When and What Is Peak Season?

The peak season definition is a continued evolution of the seasons in transportation. They’re usually broken into four seasons:

  • Q1: The Quiet Season
  • Q2: The Produce Shipping Season
  • Q3: The Peak Shipping Season
  • Q4: The Holiday Shipping Season

In the age of disruption, none of these seasons have been regular. Above-average holiday shipping seasons in 2020 and 2021 led to an above-average returns rate in the usual Quiet Season. Continued lockdowns over the emergence of new COVID variants left the Produce Shipping Season of 2021 in a panic. Even once a vaccine was available, additional breakouts of new variants in Shanghai put the brakes on transportation expectations for the Produce Shipping Season in 2022. These factors have made managing last-mile delivery in retail ever more complex.

Now, it’s also important to realize that produce grown in North America may not be subject to lockdowns in Shanghai, but there’s another factor at play. The ongoing Ukraine–Russia conflict has caused turmoil in significant parts of the global food chain, and in fact, Ukraine is a major exporter of barley (30% of global totals), wheat (25%), and sunflower oil (60%).

Further, Ukraine supplies more than one-half of the world’s neon gas necessary for printing circuits on computer chips. With Russia exporting many critical commodities, Deloitte explained, there are insufficient raw materials for supply and manufacturing use. Therefore, produce ready for shipping may be stalled due to a limited supply of equipment and trucks (hindering capacity procurement), fewer drivers, and the pressure everywhere to move things faster, save money, and get it done without impacting the customer experience.

Given all this information, it’s not surprising that more shippers and retailers are looking to a much earlier start to peak season planning. Shippers that do not yet have a plan in place are more likely to find most of their freight moving through the spot market in Q3 and Q4. As a result, shipping costs will undermine any potential gains.

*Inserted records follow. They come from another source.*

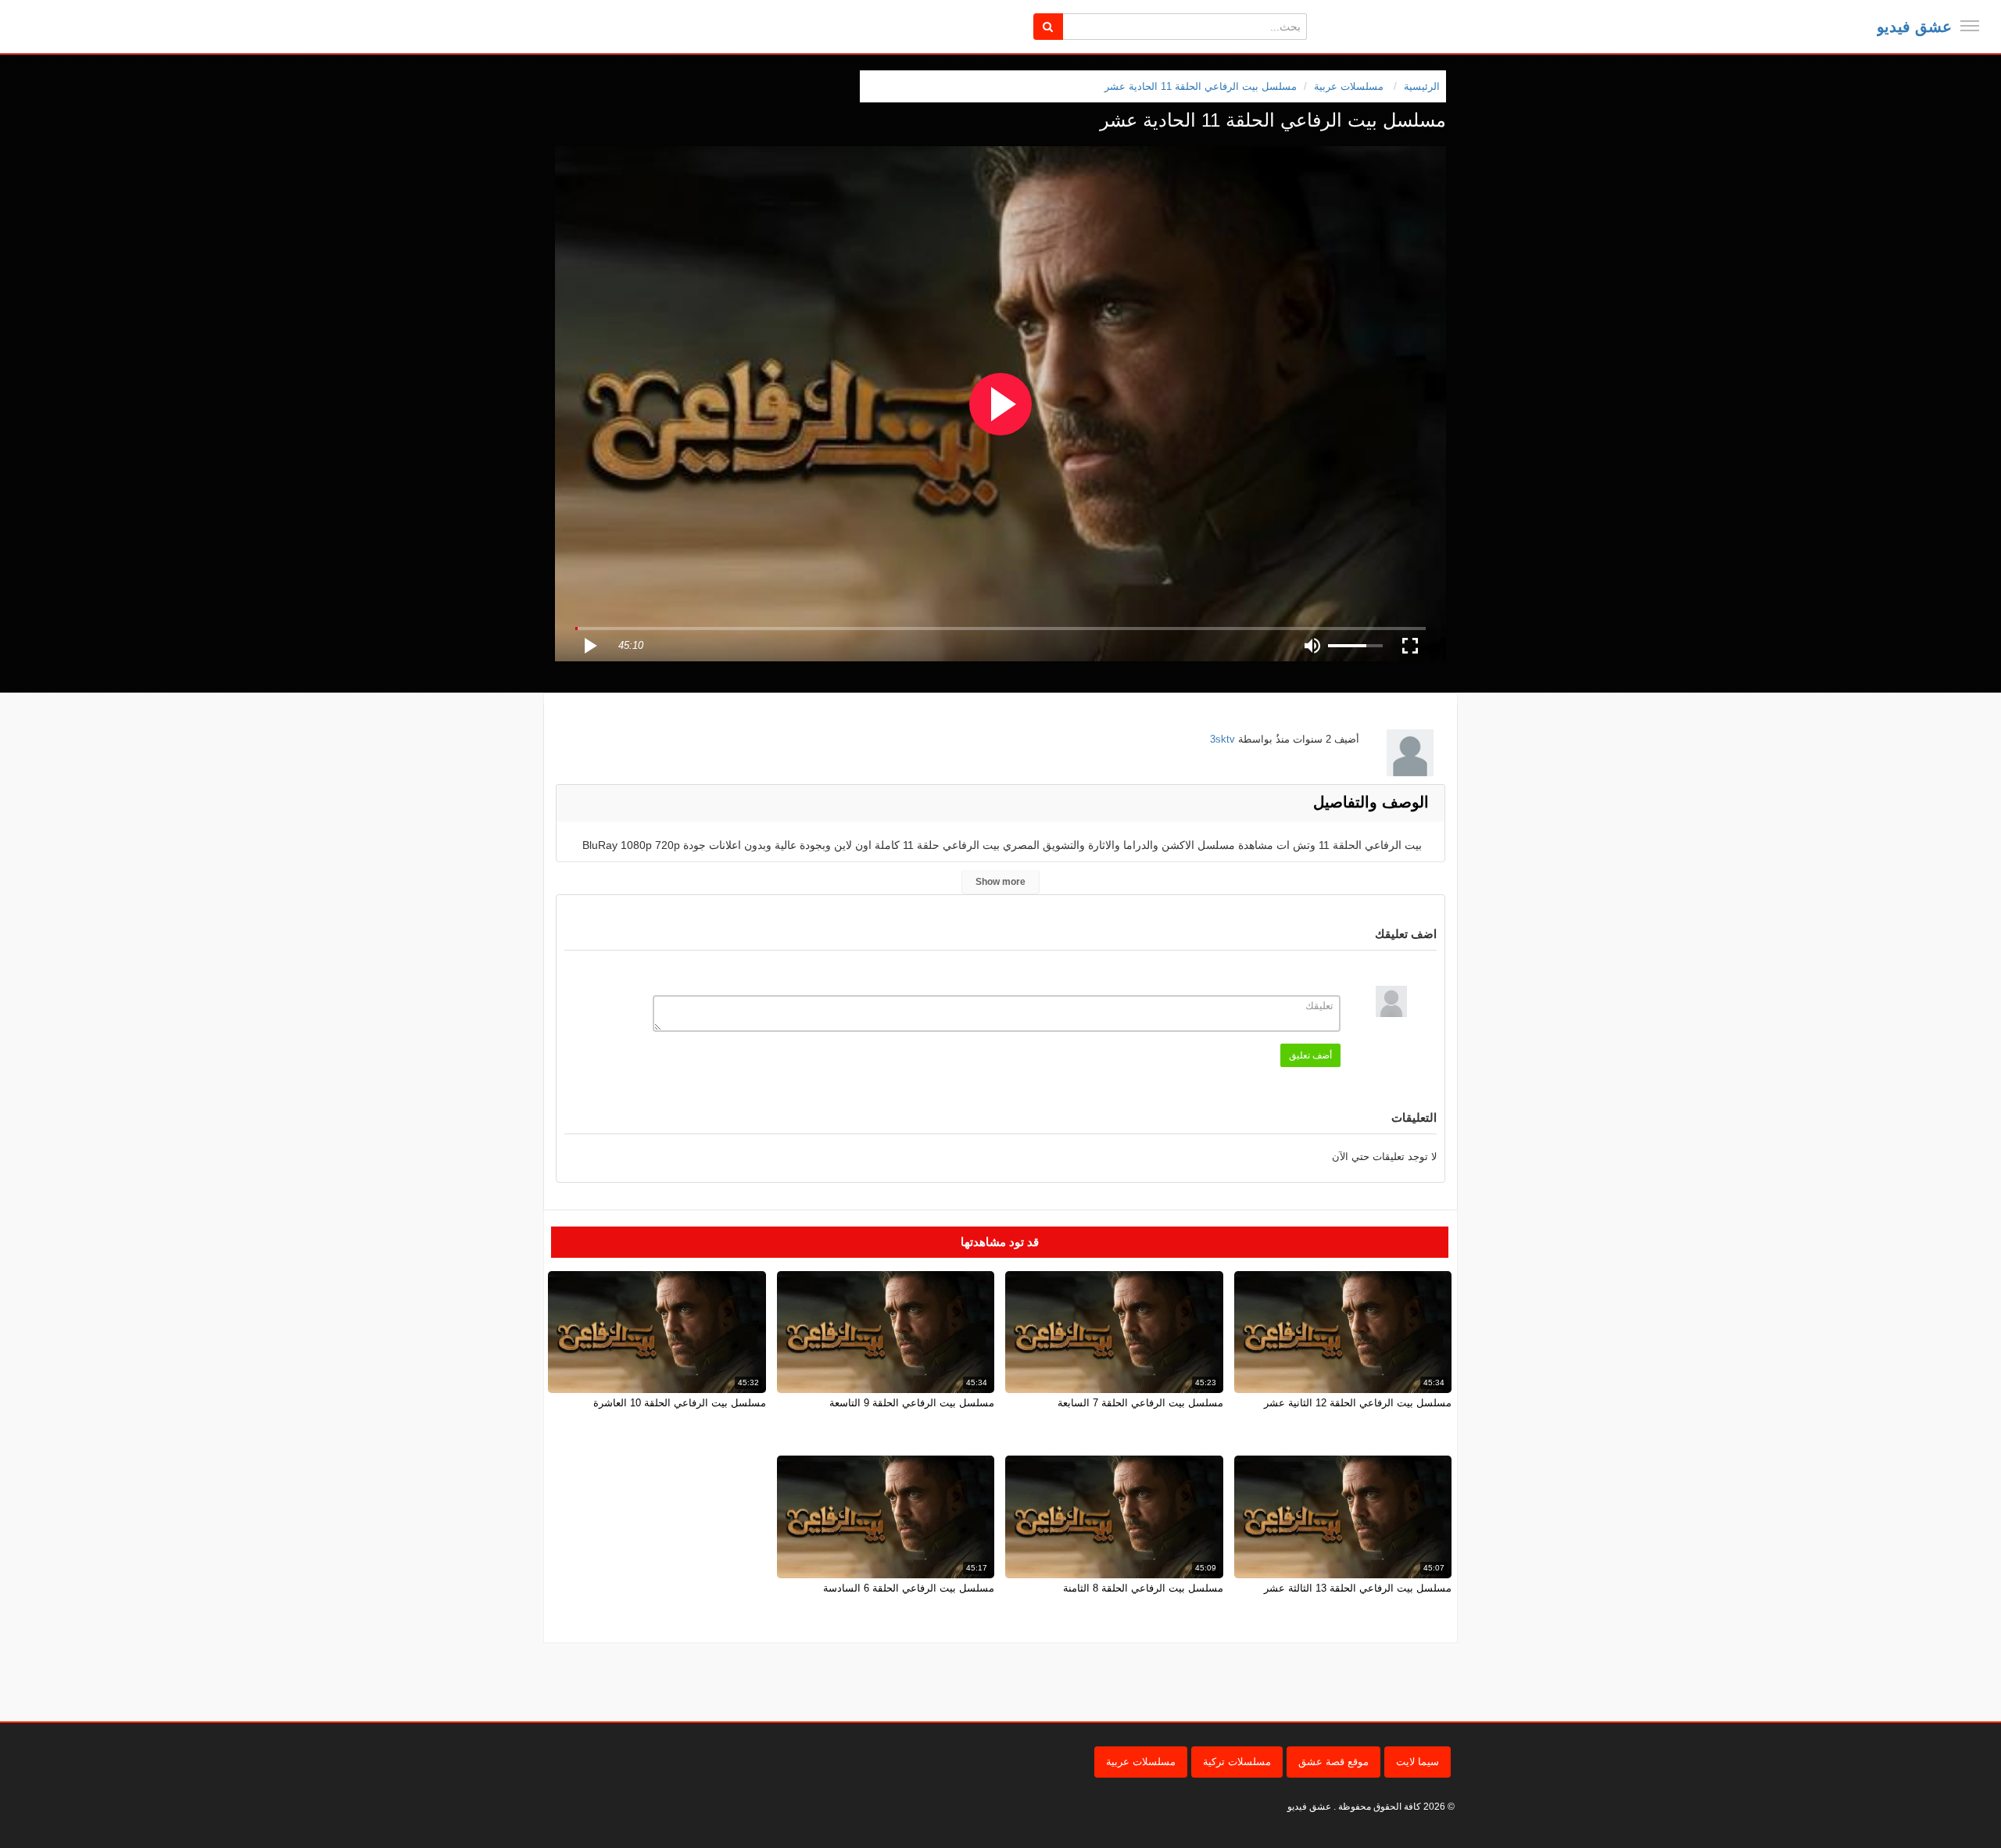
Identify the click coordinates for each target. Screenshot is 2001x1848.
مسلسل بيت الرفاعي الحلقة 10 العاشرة (679, 1403)
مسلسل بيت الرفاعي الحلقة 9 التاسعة (911, 1403)
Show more (1000, 881)
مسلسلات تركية (1237, 1761)
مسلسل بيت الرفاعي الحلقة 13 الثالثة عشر (1358, 1588)
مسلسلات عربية (1141, 1761)
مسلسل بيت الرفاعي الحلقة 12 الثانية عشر (1358, 1403)
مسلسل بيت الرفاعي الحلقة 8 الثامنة (1143, 1588)
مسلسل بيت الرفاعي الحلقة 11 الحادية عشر (1200, 86)
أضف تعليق (1310, 1055)
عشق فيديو (1914, 26)
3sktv (1222, 739)
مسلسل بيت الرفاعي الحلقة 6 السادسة (908, 1588)
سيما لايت (1417, 1761)
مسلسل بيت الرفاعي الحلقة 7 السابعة (1140, 1403)
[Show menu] (1970, 26)
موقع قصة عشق (1333, 1761)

The risk for higher peak season shipping surcharges is a certainty. Yes, all parties have metrics and KPIs that help them know when to switch carriers or where to throttle ordering, but that’s not acceptable to customers. They’ll simply abandon ship and go to Amazon. Worse still, drivers feel the impact as service demand declines in the target markets. And there’s the fact that even if the customer goes to Amazon, it may still be routed through a third-party seller on Amazon itself.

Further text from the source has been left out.